FridgeSeal 4 days ago

FWIW I’ve been using ECS at my current work (previously K8s) and to me it feels just flat worse:

- only some of the features

- none of the community

- all of the complexity but none of the upsides.

It was genuinely a bit shocking that it was considered a serious product seeing as how chaotic it was.

1
avandekleut 4 days ago

Can you elaborate on some of the issues you faced? I was considering deploying to ECS fargate as we are all-in on AWS.

FridgeSeal 4 days ago

Any kind of git-ops style deployment was out.

ECS merges “AWS config” and “app/deployment config together” so it was difficult to separate “what should go in TF, and what is a runtime app configuration. In comparison this is basically trivial ootb with K8s.

I personally found a lot of the moving parts and names needlessly confusing. Tasks e.g. were not your equivalent to “Deployment”.

Want to just deploy something like Prometheus Agent? Well, too bad, the networking doesn’t work the same, so here’s some overly complicated guide where you have to deploy some extra stuff which will no doubt not work right the first dozen times you try. Admittedly, Prom can be a right pain to manage, but the fact that ECS makes you do _extra_ work on top of an already fiddly piece of software left a bad taste in my mouth.

I think ECS get a lot of airtime because of Fargate, but you can use Fargate on K8s these days, or, if you can afford the small increase in initial setup complexity, you can just have Fargates less-expensive, less-restrictive, better sibling: Karpenter on Spot instances.

physicsguy 3 days ago

I think the initial setup complexity is less with ECS personally, and the ongoing maintenance cost is significantly worse on K8s when you run anything serious which leads to people taking shortcuts.

Every time you have a cluster upgrade with K8s there’s a risk something breaks. For any product at scale, you’re likely to be using things like Istio and Metricbeat. You have a whole level of complexity in adding auth to your cluster on top of your existing SSO for the cloud provider. We’ve had to spend quite some time changing the plugin for AKS/EntraID recently which has also meant a change in workflow for users. Upgrading clusters can break things since plenty of stuff (less these days) lives in beta namespaces, and there’s no LTS.

Again, it’s less bad than it was, but many core things live(d) in plugins for clusters which have a risk of breaking when you upgrade cluster.

My view was that the initial startup cost for ECS is lower and once it’s done, that’s kind of it - it’s stable and doesn’t change. With K8s it’s much more a moving target, and it requires someone to actively be maintaining it, which takes time.

In a small team I don’t think that cost and complexity is worth it - there are so many more concepts that you have to learn even on top of the cloud specific ones.
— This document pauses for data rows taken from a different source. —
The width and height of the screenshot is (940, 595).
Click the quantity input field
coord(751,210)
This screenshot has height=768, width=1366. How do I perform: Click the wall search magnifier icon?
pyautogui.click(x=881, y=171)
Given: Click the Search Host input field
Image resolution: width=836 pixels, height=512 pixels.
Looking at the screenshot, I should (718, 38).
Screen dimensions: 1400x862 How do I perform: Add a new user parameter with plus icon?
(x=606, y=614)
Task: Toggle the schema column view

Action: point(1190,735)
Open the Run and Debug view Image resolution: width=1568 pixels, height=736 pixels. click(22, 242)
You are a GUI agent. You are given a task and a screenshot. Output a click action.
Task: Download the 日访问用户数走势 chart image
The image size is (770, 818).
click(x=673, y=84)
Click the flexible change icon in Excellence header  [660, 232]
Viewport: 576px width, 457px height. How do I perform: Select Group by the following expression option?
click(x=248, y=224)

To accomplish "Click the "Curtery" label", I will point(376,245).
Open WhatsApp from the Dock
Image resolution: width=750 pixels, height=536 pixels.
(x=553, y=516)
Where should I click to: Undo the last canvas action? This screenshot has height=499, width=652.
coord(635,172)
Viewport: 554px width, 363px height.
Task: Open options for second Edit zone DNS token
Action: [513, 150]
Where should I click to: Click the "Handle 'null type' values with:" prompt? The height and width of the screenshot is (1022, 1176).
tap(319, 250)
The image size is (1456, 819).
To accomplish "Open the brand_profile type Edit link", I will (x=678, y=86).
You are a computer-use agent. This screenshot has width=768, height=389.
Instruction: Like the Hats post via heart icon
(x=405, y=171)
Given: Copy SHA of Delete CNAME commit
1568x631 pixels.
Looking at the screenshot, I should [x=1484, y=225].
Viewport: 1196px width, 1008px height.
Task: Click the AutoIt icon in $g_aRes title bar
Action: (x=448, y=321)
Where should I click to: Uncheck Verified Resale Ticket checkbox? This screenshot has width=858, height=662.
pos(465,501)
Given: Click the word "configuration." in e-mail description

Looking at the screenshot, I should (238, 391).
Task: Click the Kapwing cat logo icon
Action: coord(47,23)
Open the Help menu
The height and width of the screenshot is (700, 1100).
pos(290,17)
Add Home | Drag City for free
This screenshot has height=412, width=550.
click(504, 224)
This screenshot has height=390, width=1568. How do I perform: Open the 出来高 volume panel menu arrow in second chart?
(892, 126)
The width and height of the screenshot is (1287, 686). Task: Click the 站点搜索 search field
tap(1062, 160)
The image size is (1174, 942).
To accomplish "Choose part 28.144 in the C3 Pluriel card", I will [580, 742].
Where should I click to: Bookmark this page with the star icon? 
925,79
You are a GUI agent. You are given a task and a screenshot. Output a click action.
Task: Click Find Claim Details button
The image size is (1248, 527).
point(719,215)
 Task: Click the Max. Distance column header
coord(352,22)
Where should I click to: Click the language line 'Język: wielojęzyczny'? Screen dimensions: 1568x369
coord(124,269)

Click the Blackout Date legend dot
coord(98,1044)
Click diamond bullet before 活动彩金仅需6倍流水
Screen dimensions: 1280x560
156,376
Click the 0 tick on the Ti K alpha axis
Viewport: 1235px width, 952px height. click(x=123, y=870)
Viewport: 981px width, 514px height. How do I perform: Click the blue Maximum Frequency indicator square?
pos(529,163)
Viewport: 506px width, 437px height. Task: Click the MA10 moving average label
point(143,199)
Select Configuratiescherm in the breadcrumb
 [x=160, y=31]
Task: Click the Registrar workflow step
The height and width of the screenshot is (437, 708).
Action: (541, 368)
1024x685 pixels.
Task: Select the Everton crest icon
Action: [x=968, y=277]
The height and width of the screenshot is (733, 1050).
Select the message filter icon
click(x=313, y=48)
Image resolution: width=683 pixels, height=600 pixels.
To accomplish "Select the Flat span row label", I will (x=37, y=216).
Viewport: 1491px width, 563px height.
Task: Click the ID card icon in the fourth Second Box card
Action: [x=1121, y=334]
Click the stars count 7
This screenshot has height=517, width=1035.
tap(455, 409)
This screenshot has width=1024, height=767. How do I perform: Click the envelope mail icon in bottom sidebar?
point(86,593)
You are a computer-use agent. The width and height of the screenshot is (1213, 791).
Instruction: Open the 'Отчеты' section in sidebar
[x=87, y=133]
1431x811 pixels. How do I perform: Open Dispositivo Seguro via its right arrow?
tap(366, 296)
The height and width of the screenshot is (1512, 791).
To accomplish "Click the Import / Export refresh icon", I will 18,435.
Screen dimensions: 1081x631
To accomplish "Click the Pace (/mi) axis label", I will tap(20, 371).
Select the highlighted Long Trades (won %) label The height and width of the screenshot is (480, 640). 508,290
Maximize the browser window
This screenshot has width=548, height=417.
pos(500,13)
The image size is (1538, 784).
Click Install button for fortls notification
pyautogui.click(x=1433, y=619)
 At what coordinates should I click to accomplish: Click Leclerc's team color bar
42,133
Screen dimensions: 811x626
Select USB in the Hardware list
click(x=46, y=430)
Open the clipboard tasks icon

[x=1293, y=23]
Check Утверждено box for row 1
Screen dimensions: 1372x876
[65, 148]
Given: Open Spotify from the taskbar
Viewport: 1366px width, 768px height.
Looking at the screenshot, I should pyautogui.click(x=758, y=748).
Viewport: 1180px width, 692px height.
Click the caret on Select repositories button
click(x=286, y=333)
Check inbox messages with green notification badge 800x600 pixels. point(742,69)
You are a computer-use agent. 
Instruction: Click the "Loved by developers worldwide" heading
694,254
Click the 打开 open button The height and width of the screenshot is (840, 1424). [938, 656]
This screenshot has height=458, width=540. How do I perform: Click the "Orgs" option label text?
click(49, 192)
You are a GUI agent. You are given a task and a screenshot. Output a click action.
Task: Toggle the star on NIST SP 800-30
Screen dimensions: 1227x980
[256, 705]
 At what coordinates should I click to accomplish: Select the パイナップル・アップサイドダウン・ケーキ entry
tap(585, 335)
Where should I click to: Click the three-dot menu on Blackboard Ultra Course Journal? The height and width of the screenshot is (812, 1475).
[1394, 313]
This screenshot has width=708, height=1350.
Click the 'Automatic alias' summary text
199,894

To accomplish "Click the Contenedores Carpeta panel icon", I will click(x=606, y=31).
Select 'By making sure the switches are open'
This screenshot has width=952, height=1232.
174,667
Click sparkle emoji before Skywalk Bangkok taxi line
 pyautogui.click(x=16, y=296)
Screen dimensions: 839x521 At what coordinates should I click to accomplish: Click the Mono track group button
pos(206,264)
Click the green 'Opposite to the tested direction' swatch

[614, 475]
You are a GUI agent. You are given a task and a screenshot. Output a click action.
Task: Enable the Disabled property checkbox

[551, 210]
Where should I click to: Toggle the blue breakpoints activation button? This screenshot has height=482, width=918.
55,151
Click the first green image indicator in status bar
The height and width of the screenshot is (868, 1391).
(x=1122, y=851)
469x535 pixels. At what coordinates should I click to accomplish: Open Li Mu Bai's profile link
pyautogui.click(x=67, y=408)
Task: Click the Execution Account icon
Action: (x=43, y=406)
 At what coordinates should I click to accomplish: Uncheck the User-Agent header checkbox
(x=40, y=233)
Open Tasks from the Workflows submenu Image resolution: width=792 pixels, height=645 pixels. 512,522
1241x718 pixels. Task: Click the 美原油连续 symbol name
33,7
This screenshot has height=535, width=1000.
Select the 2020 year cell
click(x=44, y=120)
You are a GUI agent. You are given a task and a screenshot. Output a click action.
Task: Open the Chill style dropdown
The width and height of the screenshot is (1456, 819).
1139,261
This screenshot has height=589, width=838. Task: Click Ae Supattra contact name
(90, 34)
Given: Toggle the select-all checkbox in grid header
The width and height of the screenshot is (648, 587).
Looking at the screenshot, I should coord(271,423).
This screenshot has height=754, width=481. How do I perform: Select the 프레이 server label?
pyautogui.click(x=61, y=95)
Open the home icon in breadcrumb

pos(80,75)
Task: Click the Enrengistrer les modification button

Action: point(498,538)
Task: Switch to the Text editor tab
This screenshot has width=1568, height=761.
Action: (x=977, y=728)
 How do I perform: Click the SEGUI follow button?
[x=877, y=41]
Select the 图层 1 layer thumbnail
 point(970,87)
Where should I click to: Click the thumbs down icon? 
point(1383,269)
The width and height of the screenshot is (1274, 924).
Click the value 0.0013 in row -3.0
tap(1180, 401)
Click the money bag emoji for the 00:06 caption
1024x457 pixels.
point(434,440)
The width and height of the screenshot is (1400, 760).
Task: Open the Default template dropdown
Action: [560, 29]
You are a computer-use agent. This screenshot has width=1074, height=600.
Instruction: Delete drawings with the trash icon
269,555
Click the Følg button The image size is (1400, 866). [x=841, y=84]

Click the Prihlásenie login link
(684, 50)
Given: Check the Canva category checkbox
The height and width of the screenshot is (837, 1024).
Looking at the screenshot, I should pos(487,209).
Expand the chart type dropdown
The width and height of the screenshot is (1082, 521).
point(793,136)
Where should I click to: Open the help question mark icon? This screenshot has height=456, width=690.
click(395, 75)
It requires a real level of expertise so if you try and adopt it without someone who’s already worked with it for some time you can end up in a real mess

andycowley 4 days ago

If your workloads are fairly static,ECS is fine. Bringing up new containers and nodes takes ages with very little feedback as to what's going on. It's very frustrating when iterating on workloads.

Also fargate is very expensive and inflexible. If you fit the narrow particular use case it's quicker for bringing up workloads, but you pay extra for it.